Por várias circunstâncias podemos aceder a novos dados, a novas informações e fazer uma releitura das fontes escritas que alteram a leitura que nos foi veiculada.
Relativamente à dominação masculina nas sociedades ocidentais é muito difundida a ideia de que ela foi pacificamente aceite. Digamos que faz também parte da história da discriminação ocultar quem se opôs e contestou o domínio e a subjugação.
É a velha técnica de apresentar como natural o que é cultural e, assim, conduzir ao conformismo e à passividade.
Para justificar esta tese aponto apenas dois exemplos, um ao nível da religião, outro da filosofia.
Na história das religiões, as primeiras figuras de imagens sagradas são mulheres, algumas grávidas, e muitos dos mitos originais salientam o poder criador das mulheres, sendo estas ligadas à vida e à fertilidade, situação que é frequentemente “ignorada”.
Relativamente ao cristianismo e à Bíblia, foi feita uma interpretação que, por um lado, suaviza a figura fracturante de Cristo e, por outro, ignora o papel fundamental de figuras femininas na vida e na morte de Cristo.
Retirou-se dos textos sagrados a figura de Lilith e ignora-se uma interpretação de Eva como possível metáfora para a desmedida curiosidade e interesse do ser humano pelo conhecimento.
A versão “oficial” é a que a apresenta como metáfora do “mal”. E toda a história subsequente se construiu a partir desta ideia de maléfica” e/ou inferior, deixando na sombra todas as figuras femininas e o seu papel criador ao nível do pensamento, da arte, da própria religião.

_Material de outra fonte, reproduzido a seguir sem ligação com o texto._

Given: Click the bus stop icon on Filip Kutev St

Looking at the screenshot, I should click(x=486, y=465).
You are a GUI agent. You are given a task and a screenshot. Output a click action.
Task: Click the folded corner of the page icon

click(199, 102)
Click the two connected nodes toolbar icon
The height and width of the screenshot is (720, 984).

Assim como foi esquecido o papel da mulher nos primeiros séculos do cristianismo e durante a Idade Média.
O mesmo aconteceu relativamente à filosofia (e também à ciência).
As mulheres que pensaram, investigaram e construíram saberes foram votadas ao esquecimento, a uma não-existência. Só muito recentemente se começou a falar sobre algumas filósofas e cientistas, por exemplo, Hipátia de Alexandria, filósofa e matemática, responsável pela escola platónica de Alexandria.
Também a recensão que foi feita dos grandes filósofos tendeu a ignorar os aspectos do seu pensamento que não se coadunavam com a visão “oficial”. Textos que apresentavam perspectivas diferentes foram esquecidos.
É bem significativo o exemplo de Platão que, embora reduza as mulheres a uma situação de infantilidade, irracionalidade e inferioridade equiparável, por exemplo, à dos escravos, apresenta uma posição que foge à representação vigente quando se refere ao estatuto das mulheres na cidade ideal.
Com efeito, no livro V da República considera que todas as tarefas, inclusive as que se referem aos assuntos de guerra, estão ao alcance das mulheres: “elas tomarão parte em tudo o que diz respeito à guarda da cidade” (República, 457 b).
Em síntese, também no campo filosófico as mulheres foram discriminadas e isso aconteceu sempre que a história da filosofia (e da ciência) deixou na sombra as mulheres que se destacaram na busca do conhecimento. Este processo acontece ainda hoje, sendo bem visível ao nível académico e nos currículos escolares.
Deste modo, parece-me legítimo concluir que os caminhos da igualdade passarão inevitavelmente por uma outra leitura da História que tire da sombra tudo o que lá está esquecido.
Porque, de facto, a História pode sempre ser escrita/lida de outro modo.